Не менее сильным воздействием на нас обладают также музыка и живопись — виды искусств, обладающие выраженной ритмической структурой. Тут можно ответить себе на вопрос, почему один поэт, художник или композитор нам нравится, а другой нет. Почему молодым нравится более ритмичная и менее нагруженная мыслью музыка, а зрелым людям музыка более мелодичная и глубокая по смыслу? Ответ, по-видимому, заключается в том, в какой степени внутренние ритмы организма человека совпадает с внешними ритмами художественного произведения.

Насколько же сильнее воздействие стихотворной формы на человека, когда он сам пишет стихи. В 1834 году Е. А. Баратынский, один из первых лириков «золотого века» русской поэзии, написал гениальные строки:

«Болящий дух врачует песнопенье.
Гармонии таинственная власть
Тяжелое искупит заблужденье
И укротит бунтующую страсть.
Душа певца, согласно излитая,
Разрешена от всех своих скорбей,
И чистоту поэзия святая
И мир отдаст причастнице своей».

Если вспомнить, когда я писала свои стихи, то получается, что это было в переходном возрасте, в минуты одиночества и непонимания со стороны других, когда в душе были разлад и тоска. А написание стихотворения — это настрой на лирический лад, улавливание мысли и образа, подбор слов для их выражения, обработка текста в соответствии с правилами стихосложения. Все это привносит в душу покой и удовлетворение. И все же это еще не стихи. Стихи — это, наверное, как у А. С. Пушкина или А. А. Ахматовой, которые говорили, что они не пишут стихов, а лишь записывают их, как будто с чьего-то голоса, звучащего извне.

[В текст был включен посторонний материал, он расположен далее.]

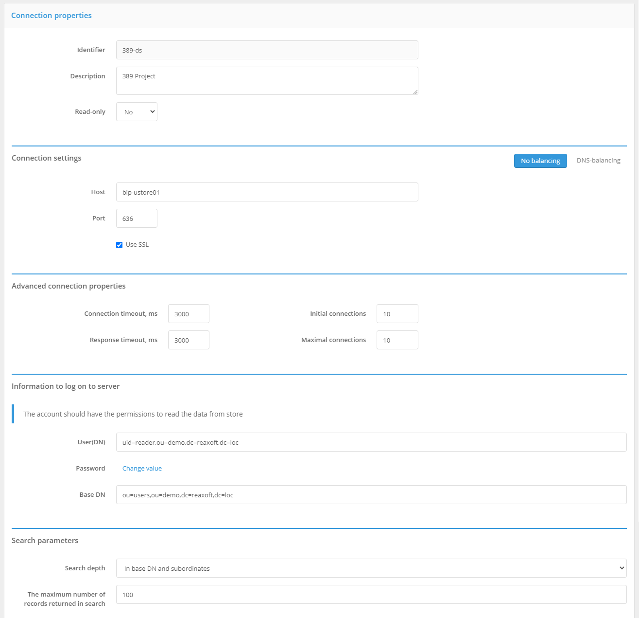Image resolution: width=639 pixels, height=618 pixels.
Task: Set maximum number of records field
Action: tap(371, 595)
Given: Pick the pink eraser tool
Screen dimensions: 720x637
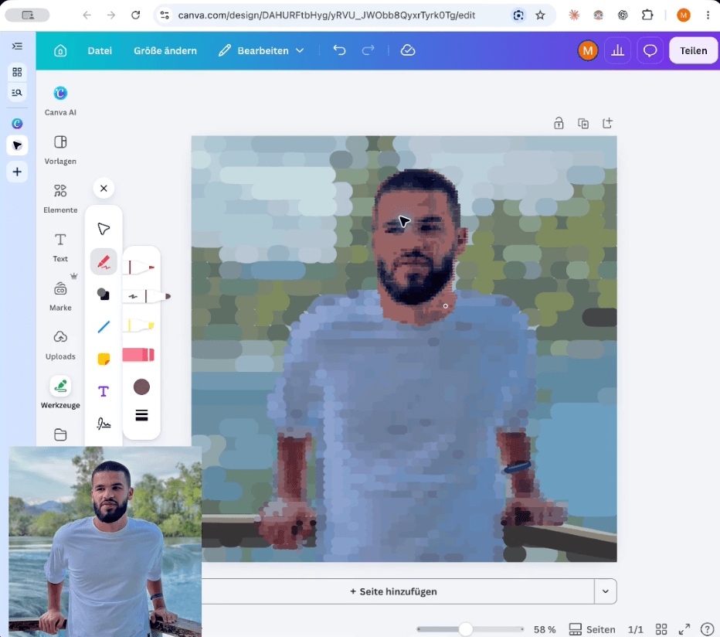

Близкое знакомство с настоящей поэзией в последующие годы остановило мои графоманские потуги на долгие годы, пока снова не пришла внутренняя потребность преодолевать себя, новую жизнь, подступающие недуги и слабость, препятствия, встающие на пути пожилого человека в двадцать первом веке, обесценившем эту жизнь как никогда прежде.

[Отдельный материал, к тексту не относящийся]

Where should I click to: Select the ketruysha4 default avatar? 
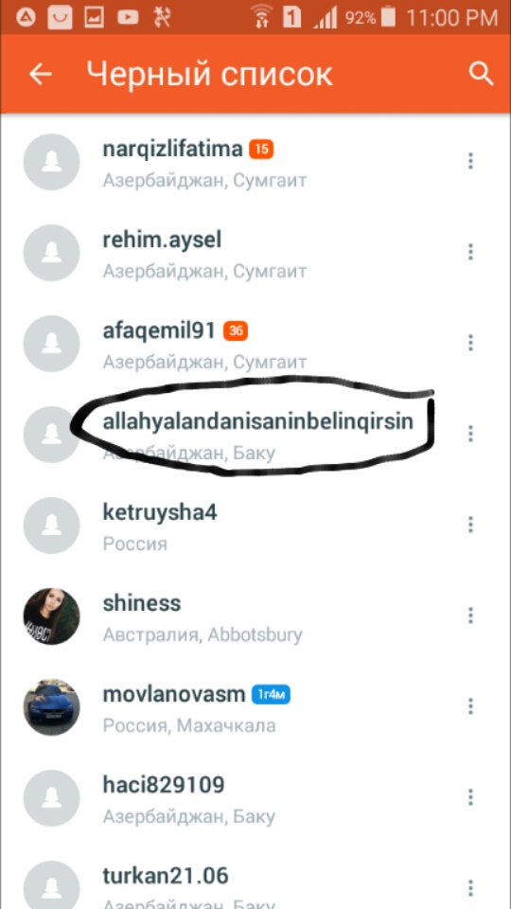[51, 526]
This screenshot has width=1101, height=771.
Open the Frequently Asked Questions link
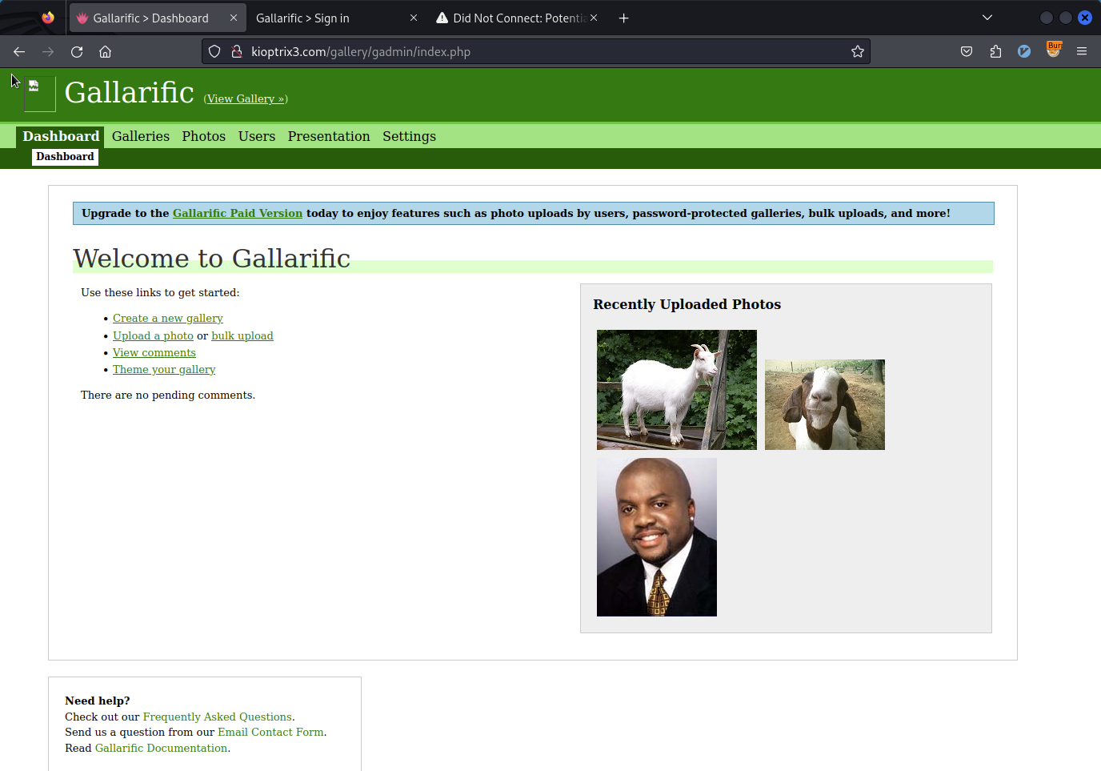217,717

Но вернемся в восьмую городскую школу, к моим милым подругам и учебе. Кстати, я уделяю так много внимания девочкам, потому, что училась в девичьем классе. В нашей школе проводился очередной педагогический эксперимент. Старшеклассников разделили на женские и мужские классы, введя профессиональное обучение. Два класса девочек обучали библиотечному делу и педагогике, а два класса мальчиков обучали слесарному и столярному делу. Довольно странный выбор профессий, если учесть элитарность нашей школы. Видели бы вы этих слесарей и токарей — наших шикарных мальчиков из класса «А», одетых по последней моде и увлекавшихся чтением Э. Хемингуэя, И. Эренбурга в неблагонадежных толстых журналах «Новый мир» и «Иностранная литература», а также западной музыкой и живописью! Наш класс «Б» обучали библиотечному делу. Обучали, однако, настолько хорошо, что многие девочки, даже после окончания педагогического института пошли работать в библиотеки города и до сих пор там работают.